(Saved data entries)
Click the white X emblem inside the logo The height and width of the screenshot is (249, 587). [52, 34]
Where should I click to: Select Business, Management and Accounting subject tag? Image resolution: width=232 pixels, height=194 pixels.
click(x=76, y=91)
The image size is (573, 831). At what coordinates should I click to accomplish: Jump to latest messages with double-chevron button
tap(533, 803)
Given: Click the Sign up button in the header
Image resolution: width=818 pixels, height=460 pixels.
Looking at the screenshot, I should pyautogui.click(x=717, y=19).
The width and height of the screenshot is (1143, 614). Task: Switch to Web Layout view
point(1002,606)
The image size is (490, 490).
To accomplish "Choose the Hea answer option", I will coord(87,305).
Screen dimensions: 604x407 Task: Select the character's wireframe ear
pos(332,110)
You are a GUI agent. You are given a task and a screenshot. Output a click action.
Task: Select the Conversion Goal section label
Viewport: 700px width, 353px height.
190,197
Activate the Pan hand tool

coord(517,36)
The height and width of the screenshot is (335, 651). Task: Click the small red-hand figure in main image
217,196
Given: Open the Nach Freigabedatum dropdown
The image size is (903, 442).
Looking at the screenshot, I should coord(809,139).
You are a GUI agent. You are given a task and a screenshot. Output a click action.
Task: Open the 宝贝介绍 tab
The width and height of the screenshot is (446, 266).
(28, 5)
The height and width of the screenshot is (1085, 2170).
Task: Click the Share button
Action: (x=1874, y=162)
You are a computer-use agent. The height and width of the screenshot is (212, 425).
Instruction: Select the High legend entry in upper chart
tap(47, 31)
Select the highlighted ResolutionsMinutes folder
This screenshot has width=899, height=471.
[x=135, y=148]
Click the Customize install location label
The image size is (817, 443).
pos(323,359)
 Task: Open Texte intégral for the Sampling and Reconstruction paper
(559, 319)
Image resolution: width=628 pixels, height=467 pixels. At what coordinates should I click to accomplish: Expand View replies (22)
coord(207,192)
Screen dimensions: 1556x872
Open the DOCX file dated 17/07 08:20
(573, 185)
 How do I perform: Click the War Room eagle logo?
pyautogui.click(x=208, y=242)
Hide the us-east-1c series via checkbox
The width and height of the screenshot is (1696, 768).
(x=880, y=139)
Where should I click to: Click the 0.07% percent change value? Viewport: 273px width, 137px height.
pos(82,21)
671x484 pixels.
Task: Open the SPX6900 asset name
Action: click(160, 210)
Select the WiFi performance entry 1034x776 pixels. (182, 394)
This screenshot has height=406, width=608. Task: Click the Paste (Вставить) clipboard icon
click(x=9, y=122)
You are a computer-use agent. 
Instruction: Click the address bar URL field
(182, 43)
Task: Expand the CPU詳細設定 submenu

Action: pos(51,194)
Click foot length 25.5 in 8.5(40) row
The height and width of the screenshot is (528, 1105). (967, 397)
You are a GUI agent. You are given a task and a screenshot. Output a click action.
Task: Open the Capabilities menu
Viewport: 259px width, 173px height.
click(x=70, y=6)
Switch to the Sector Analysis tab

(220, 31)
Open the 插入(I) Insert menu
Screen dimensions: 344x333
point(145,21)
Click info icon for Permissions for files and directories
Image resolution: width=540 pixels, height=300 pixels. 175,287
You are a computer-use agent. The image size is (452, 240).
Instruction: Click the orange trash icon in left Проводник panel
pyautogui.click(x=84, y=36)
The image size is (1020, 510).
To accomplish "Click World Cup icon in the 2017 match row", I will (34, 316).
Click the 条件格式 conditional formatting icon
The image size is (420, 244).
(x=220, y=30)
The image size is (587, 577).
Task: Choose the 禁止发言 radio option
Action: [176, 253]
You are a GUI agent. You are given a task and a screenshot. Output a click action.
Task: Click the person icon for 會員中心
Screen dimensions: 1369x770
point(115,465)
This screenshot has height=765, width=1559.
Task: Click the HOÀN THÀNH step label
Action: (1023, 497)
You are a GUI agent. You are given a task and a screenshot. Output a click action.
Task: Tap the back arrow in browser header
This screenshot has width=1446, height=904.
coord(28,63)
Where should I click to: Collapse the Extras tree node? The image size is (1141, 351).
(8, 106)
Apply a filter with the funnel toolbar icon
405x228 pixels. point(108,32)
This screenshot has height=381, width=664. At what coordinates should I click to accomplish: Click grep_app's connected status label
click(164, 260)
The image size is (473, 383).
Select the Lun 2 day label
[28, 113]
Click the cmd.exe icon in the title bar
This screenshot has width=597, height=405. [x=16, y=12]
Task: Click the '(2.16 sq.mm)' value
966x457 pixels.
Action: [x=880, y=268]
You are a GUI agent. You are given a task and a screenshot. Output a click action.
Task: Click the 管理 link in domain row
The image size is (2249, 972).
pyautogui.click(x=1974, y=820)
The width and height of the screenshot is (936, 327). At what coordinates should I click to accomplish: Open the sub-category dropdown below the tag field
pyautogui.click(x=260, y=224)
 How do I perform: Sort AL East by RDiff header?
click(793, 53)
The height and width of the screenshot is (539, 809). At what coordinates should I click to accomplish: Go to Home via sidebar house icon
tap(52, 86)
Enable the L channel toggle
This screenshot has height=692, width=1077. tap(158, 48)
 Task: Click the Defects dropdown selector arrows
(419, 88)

*WHAT THE TASK REQUIRES*. Your task is to repeat the entries exactly.

*RESULT FOR THIS EXERCISE*.
Click the white X emblem inside the logo The height and width of the screenshot is (249, 587). [52, 34]
Where should I click to: Select Business, Management and Accounting subject tag? Image resolution: width=232 pixels, height=194 pixels.
click(x=76, y=91)
The image size is (573, 831). At what coordinates should I click to accomplish: Jump to latest messages with double-chevron button
tap(533, 803)
Given: Click the Sign up button in the header
Image resolution: width=818 pixels, height=460 pixels.
Looking at the screenshot, I should pyautogui.click(x=717, y=19).
The width and height of the screenshot is (1143, 614). Task: Switch to Web Layout view
point(1002,606)
The image size is (490, 490).
To accomplish "Choose the Hea answer option", I will coord(87,305).
Screen dimensions: 604x407 Task: Select the character's wireframe ear
pos(332,110)
You are a GUI agent. You are given a task and a screenshot. Output a click action.
Task: Select the Conversion Goal section label
Viewport: 700px width, 353px height.
190,197
Activate the Pan hand tool

coord(517,36)
The height and width of the screenshot is (335, 651). Task: Click the small red-hand figure in main image
217,196
Given: Open the Nach Freigabedatum dropdown
The image size is (903, 442).
Looking at the screenshot, I should coord(809,139).
You are a GUI agent. You are given a task and a screenshot. Output a click action.
Task: Open the 宝贝介绍 tab
The width and height of the screenshot is (446, 266).
(28, 5)
The height and width of the screenshot is (1085, 2170).
Task: Click the Share button
Action: (x=1874, y=162)
You are a computer-use agent. The height and width of the screenshot is (212, 425).
Instruction: Select the High legend entry in upper chart
tap(47, 31)
Select the highlighted ResolutionsMinutes folder
This screenshot has width=899, height=471.
[x=135, y=148]
Click the Customize install location label
The image size is (817, 443).
pos(323,359)
 Task: Open Texte intégral for the Sampling and Reconstruction paper
(559, 319)
Image resolution: width=628 pixels, height=467 pixels. At what coordinates should I click to accomplish: Expand View replies (22)
coord(207,192)
Screen dimensions: 1556x872
Open the DOCX file dated 17/07 08:20
(573, 185)
 How do I perform: Click the War Room eagle logo?
pyautogui.click(x=208, y=242)
Hide the us-east-1c series via checkbox
The width and height of the screenshot is (1696, 768).
(x=880, y=139)
Where should I click to: Click the 0.07% percent change value? Viewport: 273px width, 137px height.
pos(82,21)
671x484 pixels.
Task: Open the SPX6900 asset name
Action: click(160, 210)
Select the WiFi performance entry 1034x776 pixels. (182, 394)
This screenshot has height=406, width=608. Task: Click the Paste (Вставить) clipboard icon
click(x=9, y=122)
You are a computer-use agent. 
Instruction: Click the address bar URL field
(182, 43)
Task: Expand the CPU詳細設定 submenu

Action: pos(51,194)
Click foot length 25.5 in 8.5(40) row
The height and width of the screenshot is (528, 1105). (967, 397)
You are a GUI agent. You are given a task and a screenshot. Output a click action.
Task: Open the Capabilities menu
Viewport: 259px width, 173px height.
click(x=70, y=6)
Switch to the Sector Analysis tab

(220, 31)
Open the 插入(I) Insert menu
Screen dimensions: 344x333
point(145,21)
Click info icon for Permissions for files and directories
Image resolution: width=540 pixels, height=300 pixels. 175,287
You are a computer-use agent. The image size is (452, 240).
Instruction: Click the orange trash icon in left Проводник panel
pyautogui.click(x=84, y=36)
The image size is (1020, 510).
To accomplish "Click World Cup icon in the 2017 match row", I will (34, 316).
Click the 条件格式 conditional formatting icon
The image size is (420, 244).
(x=220, y=30)
The image size is (587, 577).
Task: Choose the 禁止发言 radio option
Action: [176, 253]
You are a GUI agent. You are given a task and a screenshot. Output a click action.
Task: Click the person icon for 會員中心
Screen dimensions: 1369x770
point(115,465)
This screenshot has height=765, width=1559.
Task: Click the HOÀN THÀNH step label
Action: (1023, 497)
You are a GUI agent. You are given a task and a screenshot. Output a click action.
Task: Tap the back arrow in browser header
This screenshot has width=1446, height=904.
coord(28,63)
Where should I click to: Collapse the Extras tree node? The image size is (1141, 351).
(8, 106)
Apply a filter with the funnel toolbar icon
405x228 pixels. point(108,32)
This screenshot has height=381, width=664. At what coordinates should I click to accomplish: Click grep_app's connected status label
click(164, 260)
The image size is (473, 383).
Select the Lun 2 day label
[28, 113]
Click the cmd.exe icon in the title bar
This screenshot has width=597, height=405. [x=16, y=12]
Task: Click the '(2.16 sq.mm)' value
966x457 pixels.
Action: [x=880, y=268]
You are a GUI agent. You are given a task and a screenshot. Output a click action.
Task: Click the 管理 link in domain row
The image size is (2249, 972).
pyautogui.click(x=1974, y=820)
The width and height of the screenshot is (936, 327). At what coordinates should I click to accomplish: Open the sub-category dropdown below the tag field
pyautogui.click(x=260, y=224)
 How do I perform: Sort AL East by RDiff header?
click(793, 53)
The height and width of the screenshot is (539, 809). At what coordinates should I click to accomplish: Go to Home via sidebar house icon
tap(52, 86)
Enable the L channel toggle
This screenshot has height=692, width=1077. tap(158, 48)
 Task: Click the Defects dropdown selector arrows
(419, 88)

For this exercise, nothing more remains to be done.